Charlene emprende iniciativas altruistas; como recaudar fondos vendiendo muñecas con el vestido tradicional vietnamita –la Barbie de Saigón, que termina por simbolizar a las esposas, maniquíes con trajes a medida que reparten buenas intenciones, pero no dejan de ser muñecas de plástico que no se rompen, que desentonan en el cuadro a pesar del traje–; o visitar el hospital infantil y un centro para leprosos, zonas a las que no siempre es fácil ni seguro acceder. Tricia la sigue; de este modo se forja su amistad y descubren facetas de sí mismas que ignoraban, incluso Charlene; nadie puede esquivar el ruido de fondo, esa suciedad, ese hedor a putrefacción del Vietnam herido. El despertar de Tricia es violento, de esa violencia silenciosa que va por dentro.
Porque, como las demás, Tricia ha sido educada en el control emocional, se guarda los sentimientos. McDermott, al decidirse por ella como narradora, hace algo muy difícil. De entrada, no se asegura la piedad que inspiraría, por ejemplo, una sirvienta o un niño vietnamita, sino que apuesta por un grupo social que, sin tener la hegemonía de los hombres, se hallaba en gran ventaja con respecto a los autóctonos y por sus costumbres puede resultar frívolo. Por otra parte, las propias esposas tienen una naturaleza hermética, se mueven por conveniencia; un entorno de hipocresía y sonrisas forzadas en el que no se tejen vínculos verdaderos; de ahí lo insólito de la relación con Charlene.
Territorio poco explorado
En lo que se dice y lo que se calla, en los contrastes y las pruebas, la autora se adentra en ese territorio poco explorado (por poco valorado) de la vida interior de las esposas de esa generación. Su gran virtud es narrar los cambios sin transformar de manera radical a Tricia, que sigue siendo una joven modosa, consciente de las limitaciones de sus acciones, del sesgo del estadounidense blanco que subyace en ellas. Aquí no hay gritos ni feministas avant-la-lettre, sino mujeres que actúan en la medida que pueden. Ninguna vida carece de interés cuando se sabe narrarla, y a McDermott le sobra oficio. En la segunda parte, cede la voz narradora a la Rainey adulta, una puesta al día de lo que ocurrió con su madre de vuelta en Estados Unidos, con las secuelas inevitables. «Supongo que todo esto […] es mi modo de buscar una reparación» (p. 85), reflexiona Tricia en un momento dado.
McDermott, con la elegancia y la calidez que la definen, nos sumerge en una gran novela sobre la amistad entre mujeres, sobre la maternidad, sobre ese rico «mundo de interiores femenino» de la alta sociedad, de los espacios en los que nadie se fija y que ella engrandece con la sutileza que solo posee una veterana, de las letras pero sobre todo de la vida.
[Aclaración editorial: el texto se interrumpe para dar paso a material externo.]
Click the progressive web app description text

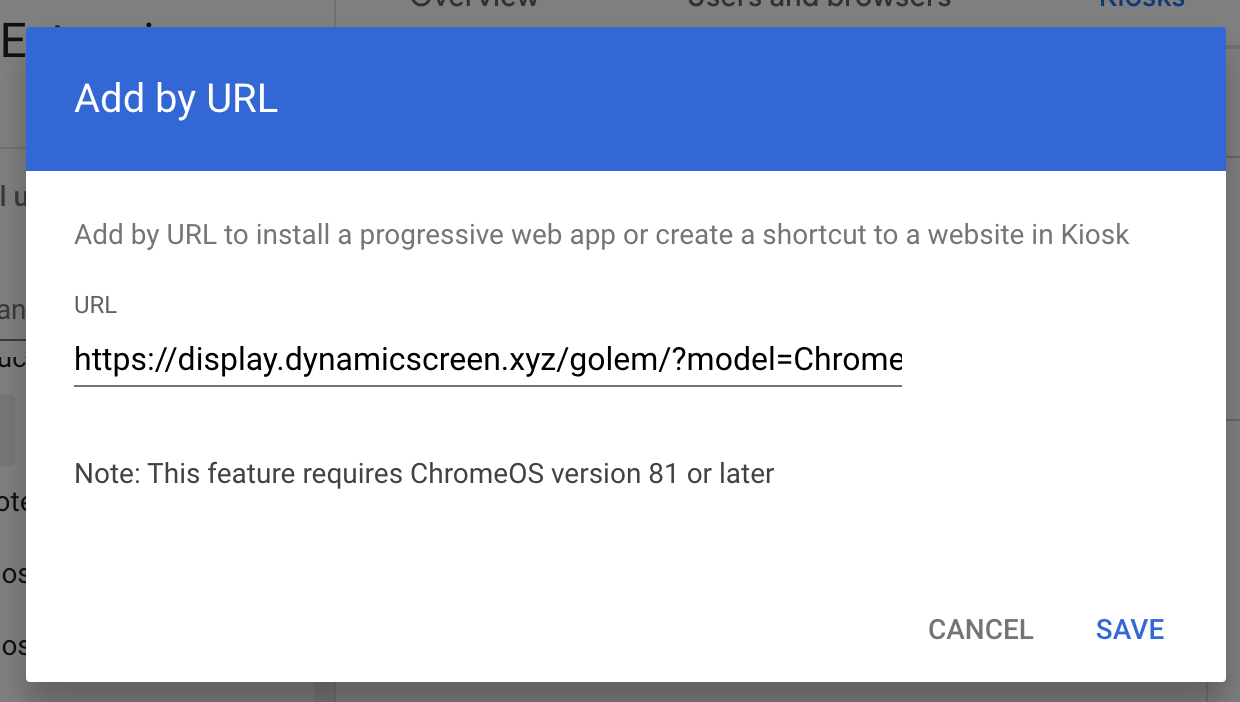pos(602,236)
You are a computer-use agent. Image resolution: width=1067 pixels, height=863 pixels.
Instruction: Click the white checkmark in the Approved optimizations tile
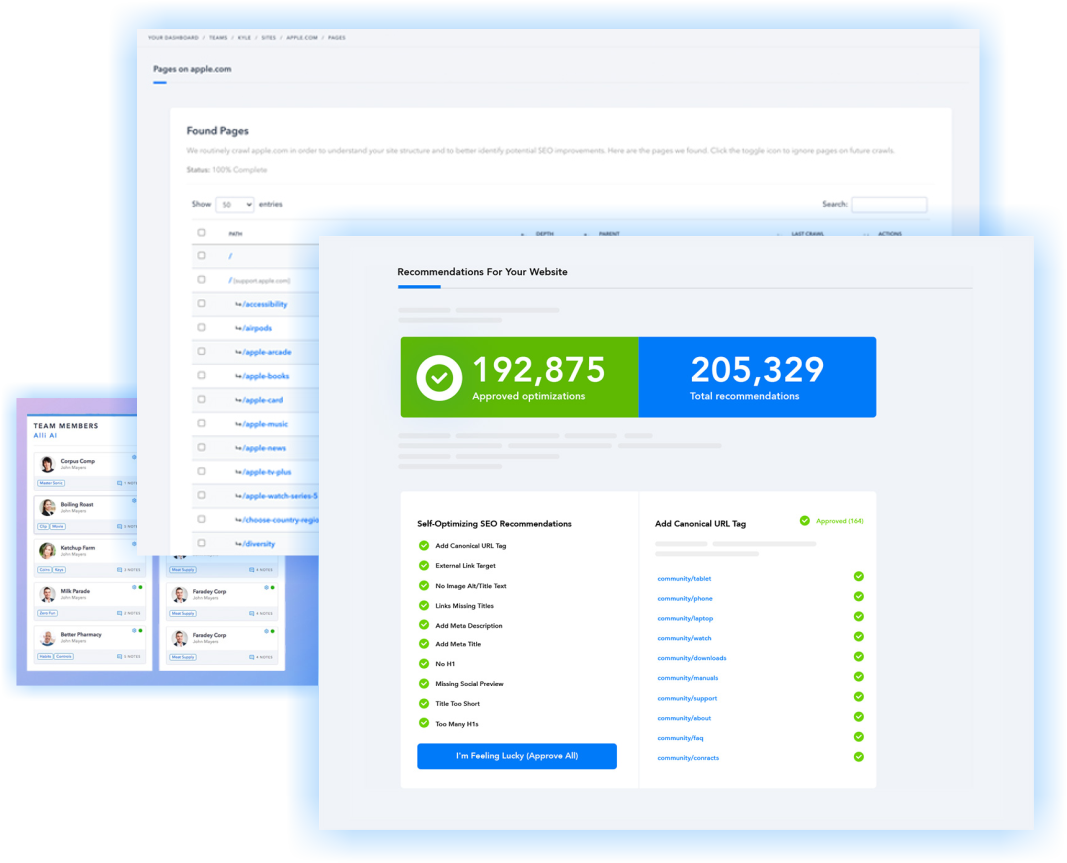pyautogui.click(x=437, y=377)
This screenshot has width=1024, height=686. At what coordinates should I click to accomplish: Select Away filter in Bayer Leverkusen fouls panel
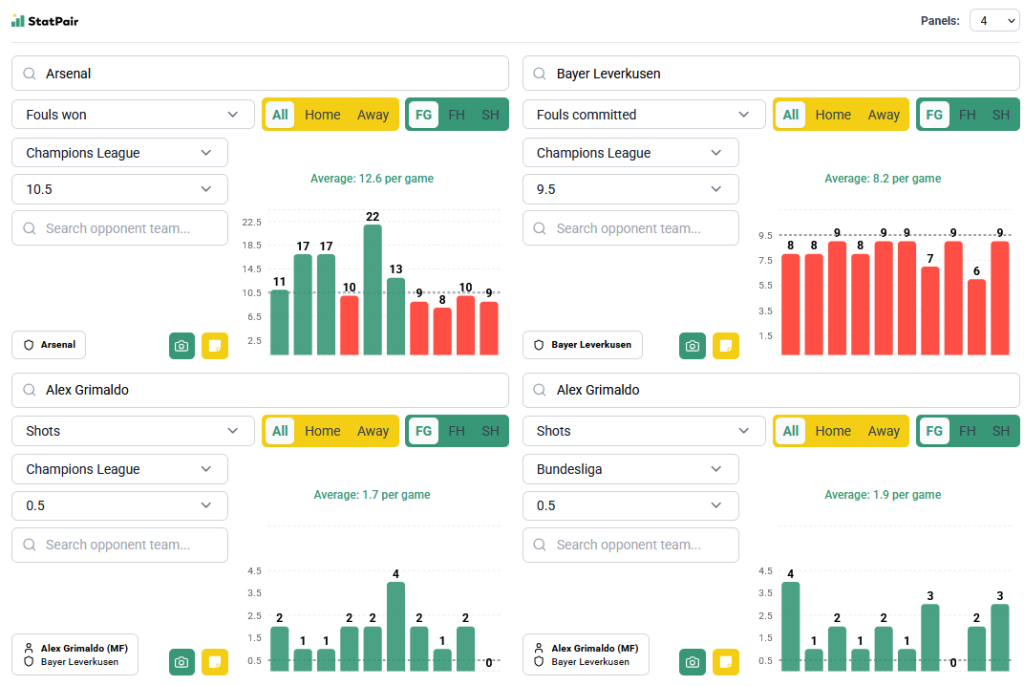coord(883,115)
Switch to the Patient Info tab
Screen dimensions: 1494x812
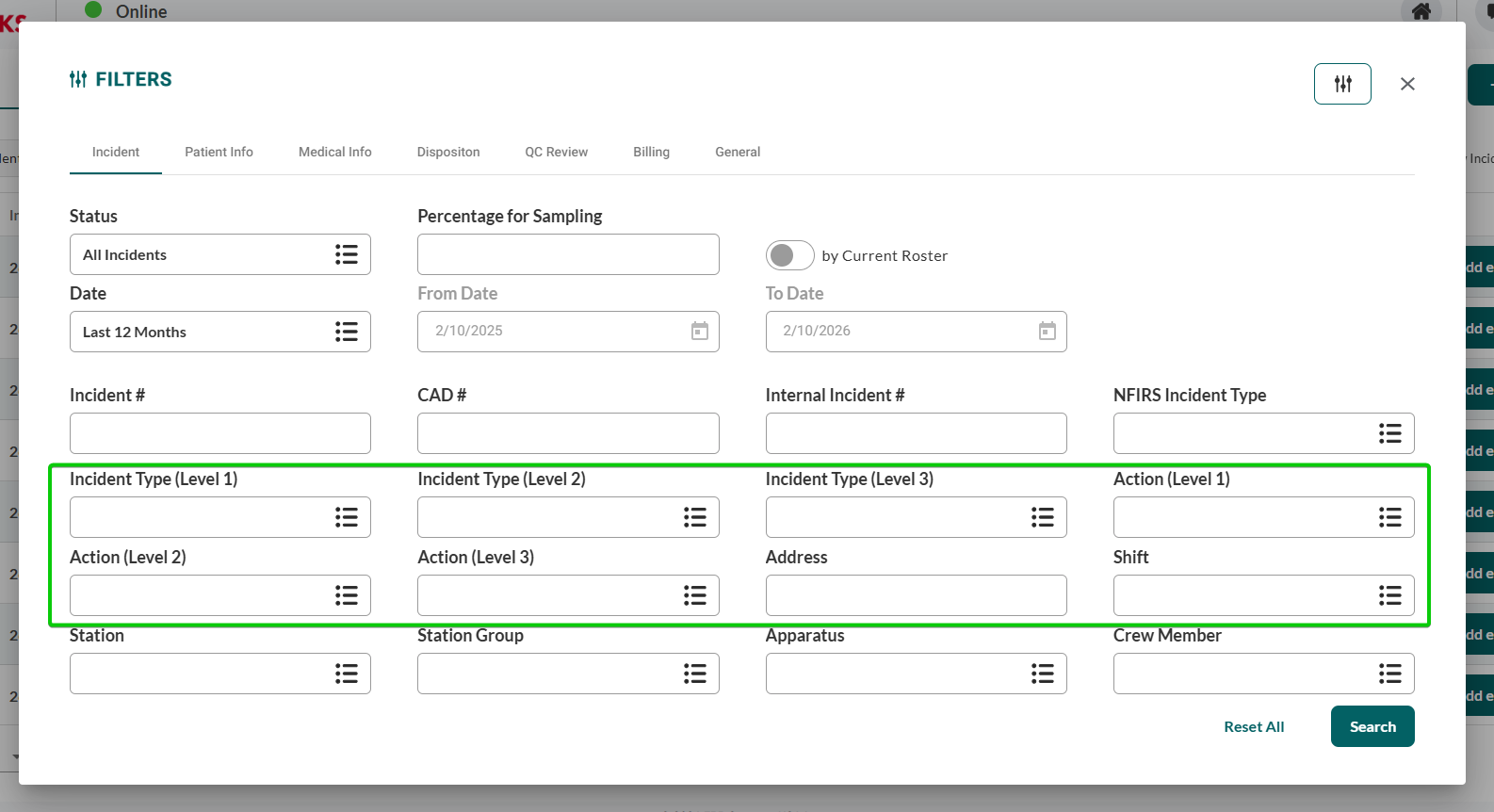click(219, 152)
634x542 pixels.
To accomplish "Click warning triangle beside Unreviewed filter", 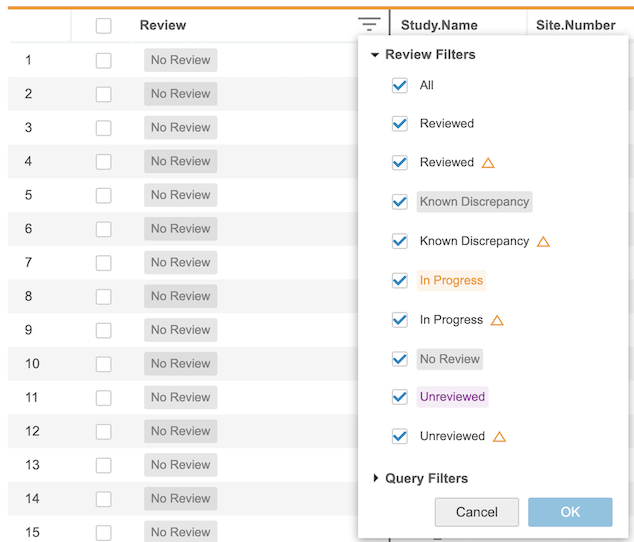I will 499,437.
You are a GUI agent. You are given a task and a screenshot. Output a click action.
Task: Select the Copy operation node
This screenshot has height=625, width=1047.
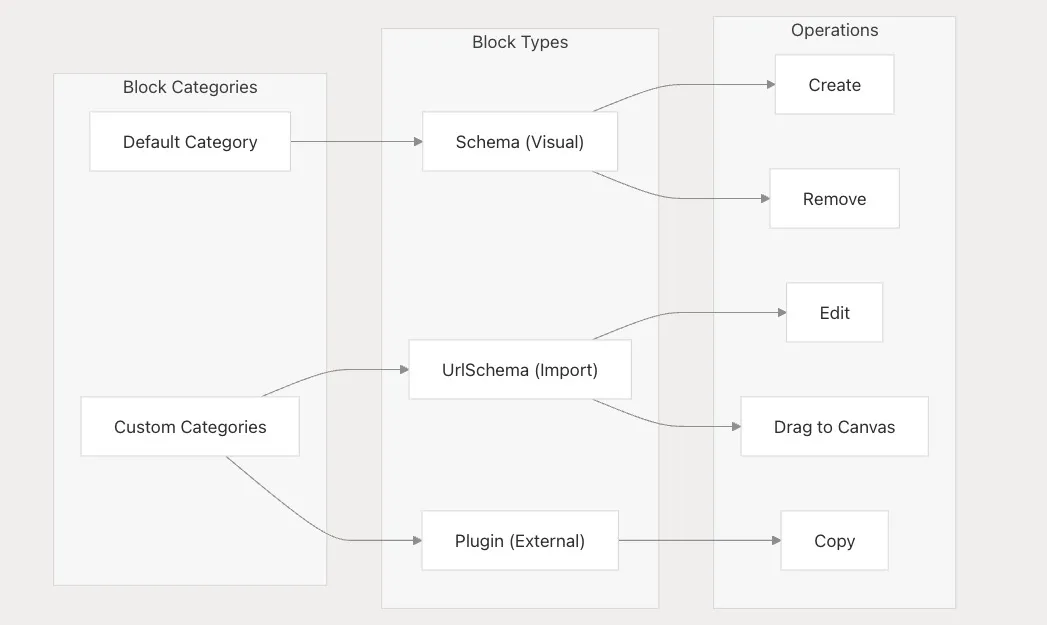tap(834, 541)
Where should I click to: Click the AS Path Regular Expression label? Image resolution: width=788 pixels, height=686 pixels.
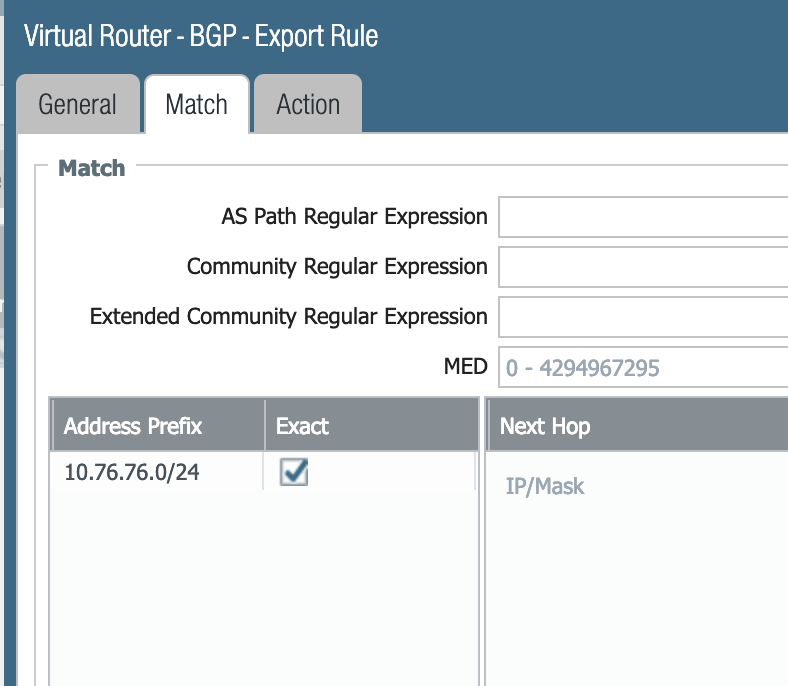(x=354, y=216)
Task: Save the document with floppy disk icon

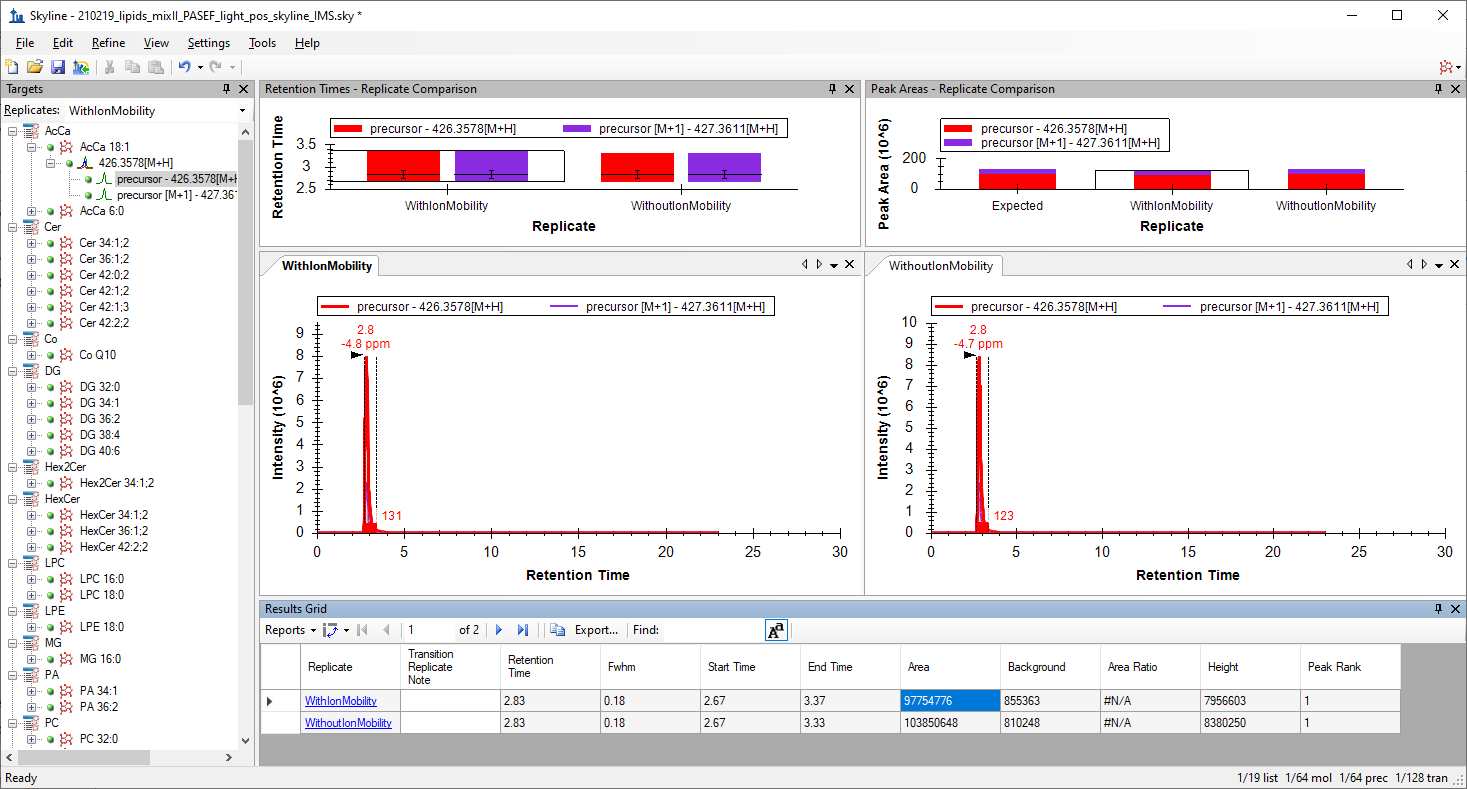Action: 58,67
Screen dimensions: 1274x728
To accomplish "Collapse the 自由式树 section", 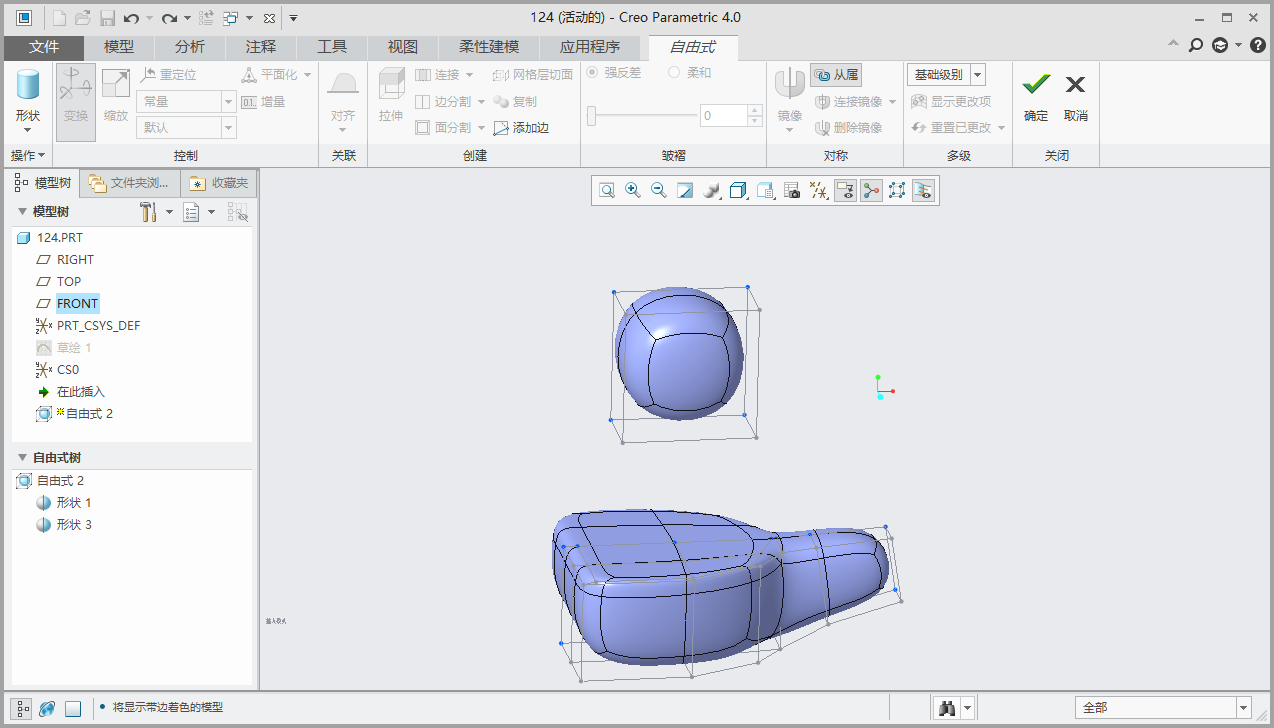I will tap(23, 458).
Ya lo demostró en Alguien (2013) y La novena hora (2017; Prix Fémina étranger): son los personajes a priori sencillos, secundarios de su propia existencia, los que, a través de sus relaciones, dan forma a una novela de hondo calado al tiempo que esbozan un fresco social de su tiempo. Con Absolución, da un paso más: es la culminación de una carrera, la cúspide, la novela que McDermott estaba llamada a escribir. Sí, por qué no decirlo: una obra maestra.